To be mode concrete, consider the following code
import pandas as pd
from math import log
data = pd.DataFrame()
data['x'] = [1,2,-1,4,5]
try:
data['y'] = data['x'].apply(log)
except Exception as e:
data.to_pickle('data.pkl')
raise(e)
When it is executed, it raise a ValueException when trying to compute log(-1). I would like to save my already computed data and the re-raised the Exception.
Unfortunatly this is not working. When you try
data_bis = pd.read_pickle('data.pkl')
print(data_bis)
You get only the x column.
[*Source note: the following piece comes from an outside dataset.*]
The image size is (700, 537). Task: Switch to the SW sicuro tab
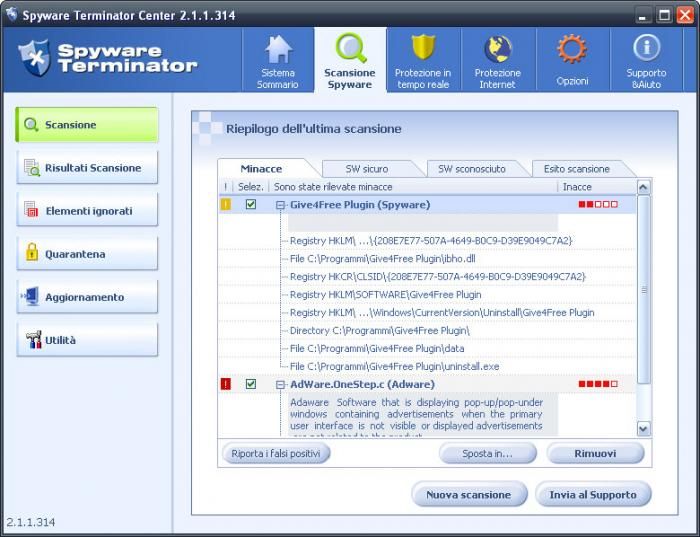[367, 169]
As far as I understand, first pandas create a new Series with the computed values and then append it to the dataframe.
Do you have any idea how to save already computed data before re-raising the exception ?
>Solution :
EDIT:
If you have different function with different Exceptions then solution could be the same – run code in try/except to catch it and replace result with None, numpy.NaN or other value.
EDIT 2:
You can also write data in this function – and append new result to previous reults
def my_log(x):
try:
result = math.log(x)
with open('column_x.csv', 'a') as f:
f.write( f"{result}\n" )
return result
except ValueError:
return None
I would rather use math.log in own try/except to catch problem and send None
def my_log(x):
try:
return log(x)
except ValueError:
return None
data['y'] = data['x'].apply(my_log)
Or I would use numpy.log() because it returns NaN instead of rasing error:
import numpy as np
data['z'] = data['x'].apply(np.log)
Full working example:
import pandas as pd
import math
import numpy as np
def my_log(x):
try:
return math.log(x)
except ValueError:
return None
data = pd.DataFrame()
data['x'] = [1,2,-1,4,5]
data['y'] = data['x'].apply(my_log)
data['z'] = data['x'].apply(np.log)
print(data)
Result:
x y z
0 1 0.000000 0.000000
1 2 0.693147 0.693147
2 -1 NaN NaN
3 4 1.386294 1.386294
4 5 1.609438 1.609438